I would just like some advice since I melted a USB cable today
and I realized I don't have the proper troubleshooting skills.
I bought over a half-dozen "Hype Volt" 6.8Amp USB chargers for
stuffing the Christmas stockings:
I kept one for myself, but, when I used it last night on an iPad
and on an Android phone, the iPad lightning cable melted!
When I pulled it off the iPad, it was noticeably extremely hot,
but it doesn't seem to have damaged the iPad (AFAIK).
So, I'm just wondering what happened, and, more importantly, when
I look at the specs for this device, they don't make sense to me,
so, I have difficulty troubleshooting what the problem is/was.
Here are all the specs off the package and off the device:
DGL Group Ltd. Hype Volt HV-6PT
Model: HC363-5U (also listed as HV-6PT-WHT)
Input: AC 110VAC/60Hz - 220VAC/50Hz (800mA max)
Output: DC 5V, 6.8A total
Maximum Power: 40W
Supercharge: 5V@2.4A maximum
Universal: 5V@1A maximum
(Amazon.com product link shortened)
My questions are varied, because I don't understand how it works,
nor how it could have overheated the cable to the tablet.
Here's what it says on the package:
"Smart USB Technology: This adapter automatically adjusts power
output to fit your charging device.
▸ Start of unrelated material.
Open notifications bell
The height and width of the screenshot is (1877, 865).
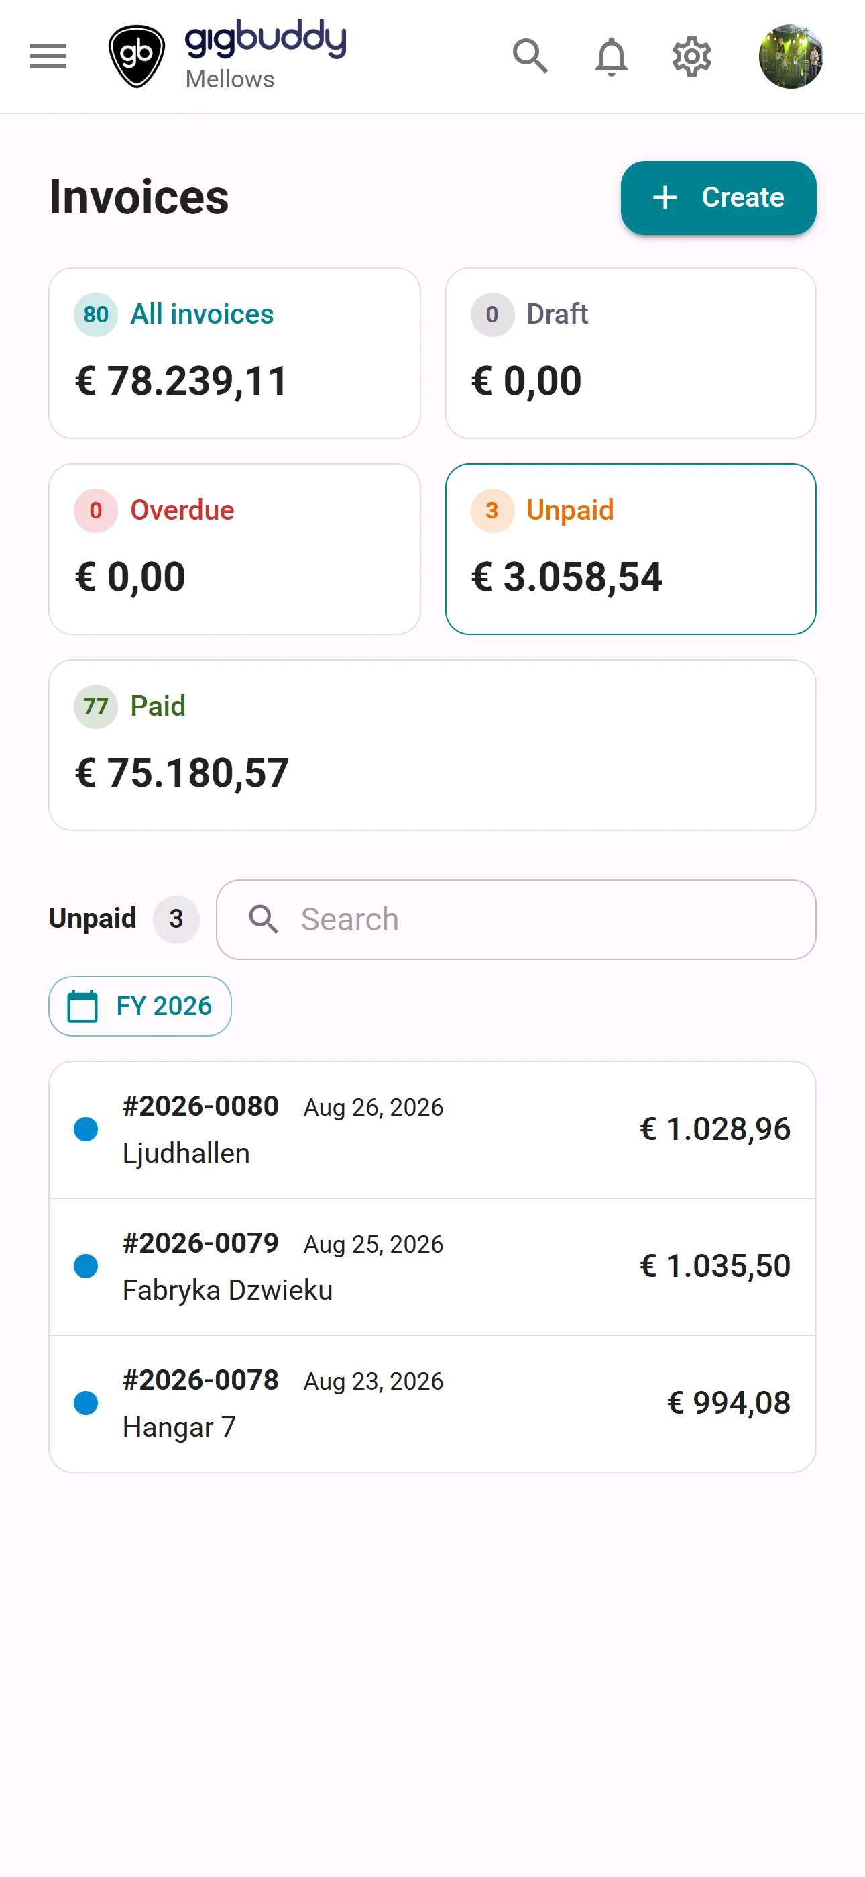(x=611, y=56)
Tablets and e-readers require
2 Amp charging, and this adapter will reroute power to the
appropriate USB port you use."
- 2 tablets + 3 mobile devices
- 1 tablet + 4 mobile devices
- 5 mobile devices
- 3 tablets"
I am confused about both the pure math and how this operates.
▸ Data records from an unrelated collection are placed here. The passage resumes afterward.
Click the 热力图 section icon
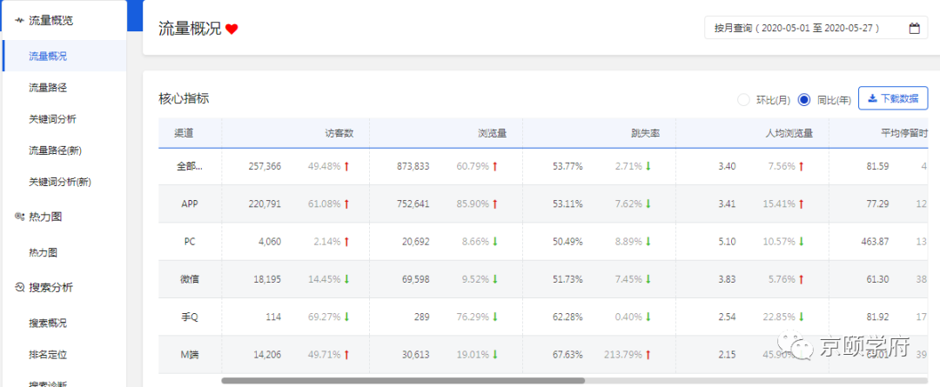 (19, 217)
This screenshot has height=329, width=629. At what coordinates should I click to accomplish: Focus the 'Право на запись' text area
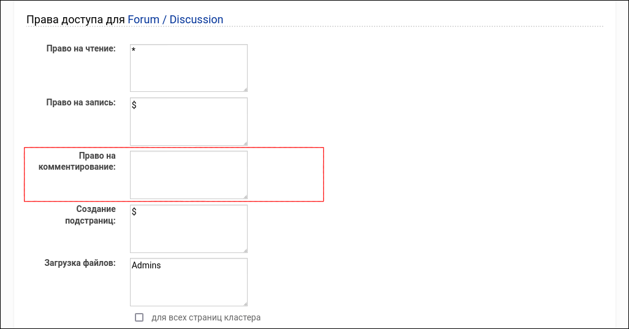click(188, 121)
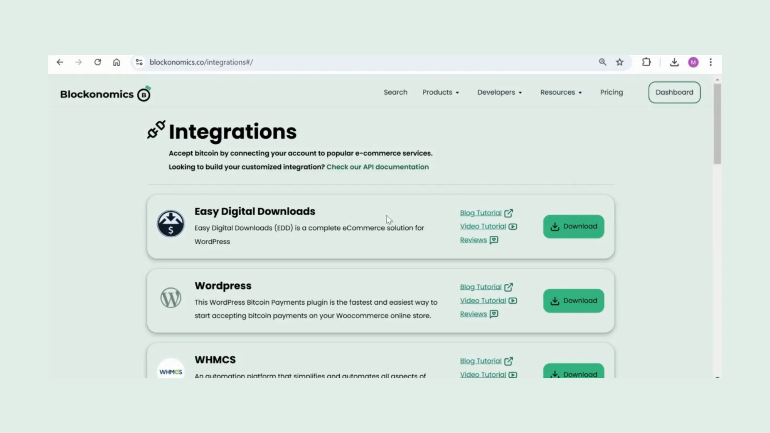770x433 pixels.
Task: Download the WordPress Bitcoin Payments plugin
Action: pos(573,300)
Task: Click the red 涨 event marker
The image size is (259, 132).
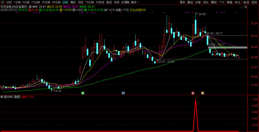Action: click(193, 93)
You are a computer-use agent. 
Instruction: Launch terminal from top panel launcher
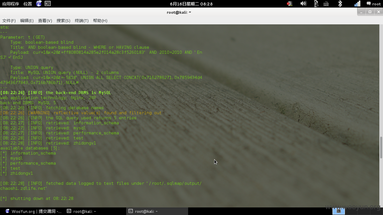48,4
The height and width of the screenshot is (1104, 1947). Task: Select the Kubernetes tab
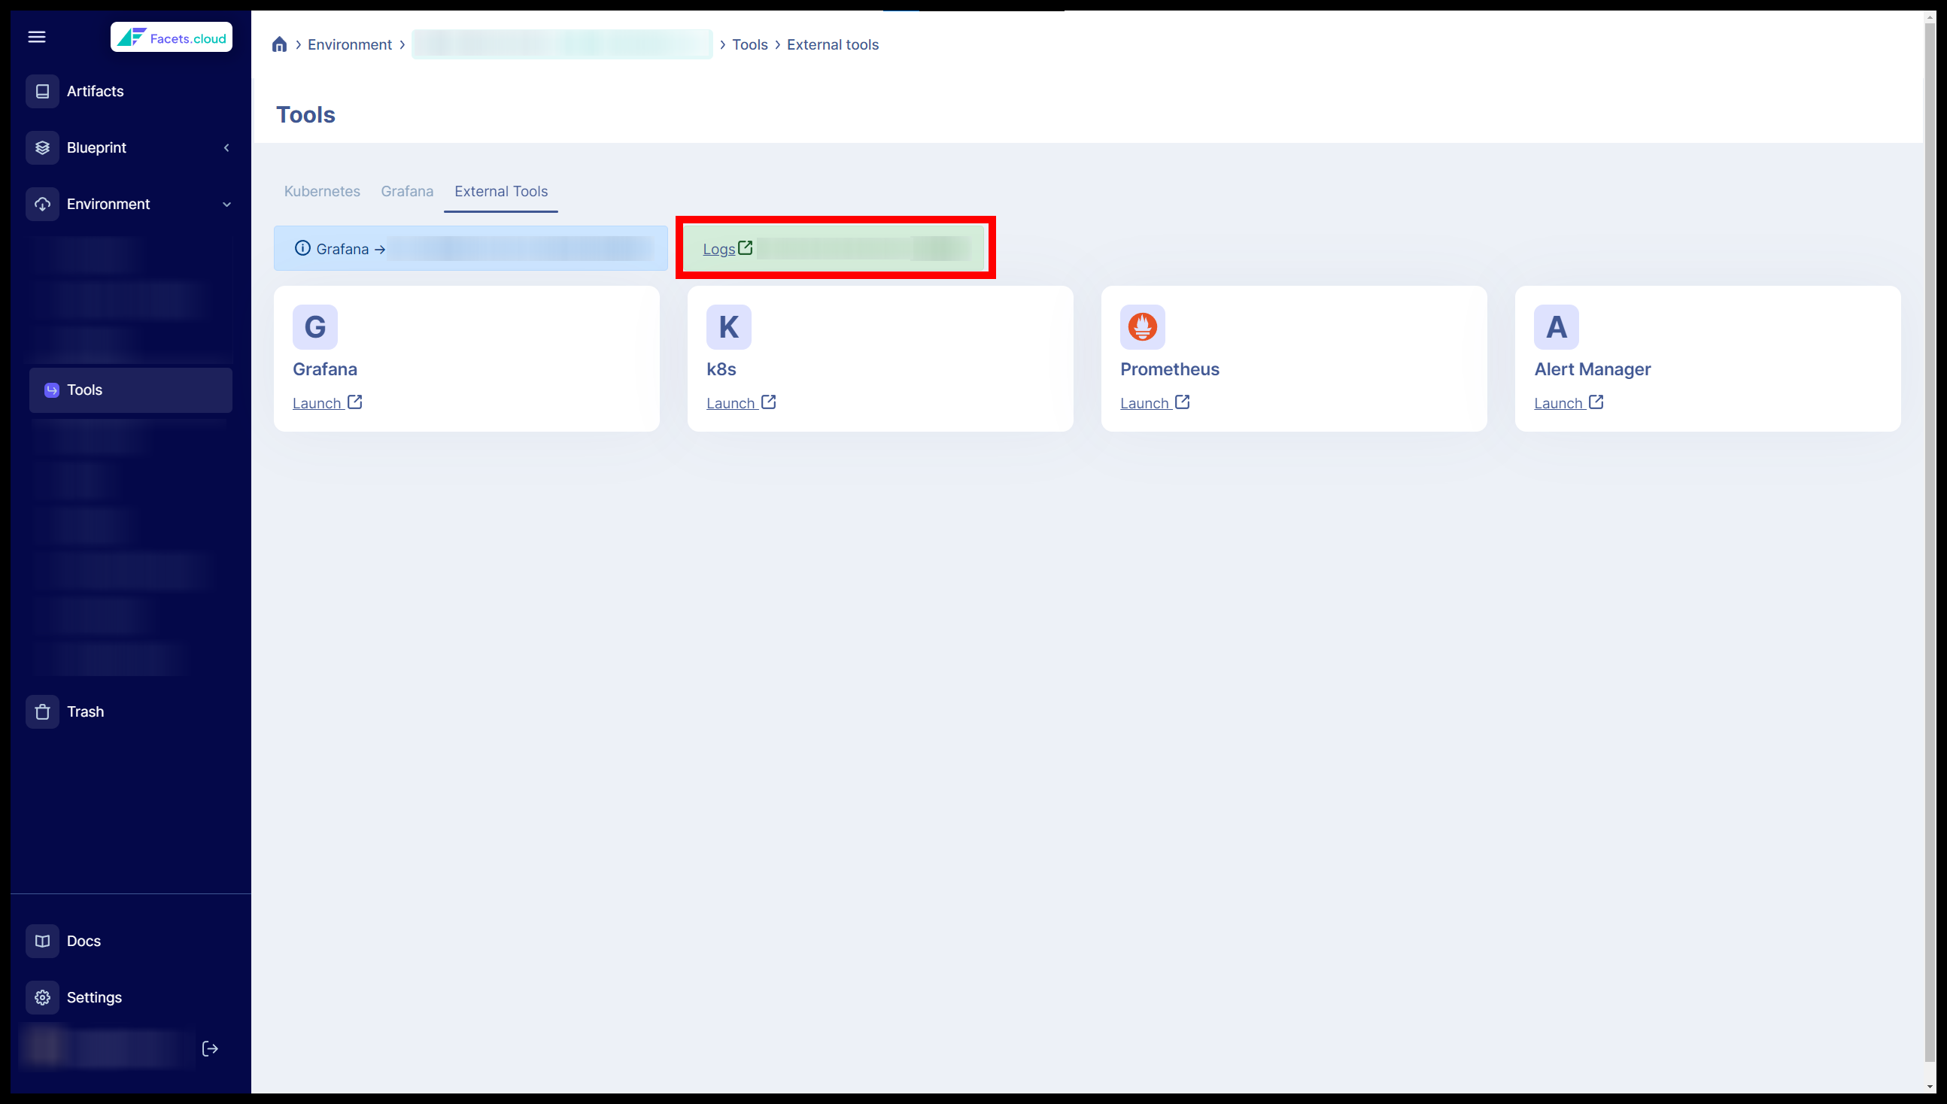point(322,191)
Q1: Since 6.8A times 5VDC is only 34Watts (not 40 Watts), how
can they very clearly label it as a 40Watt device?
Q2: How does the device "know" to give tablets 2.4 Amps
(12 Watts) but a "mobile device" only 1Amp (5 Watts).
Q3: What if a mobile device "wants" more than 1 amp?
Does the charger give more than 1A to the device?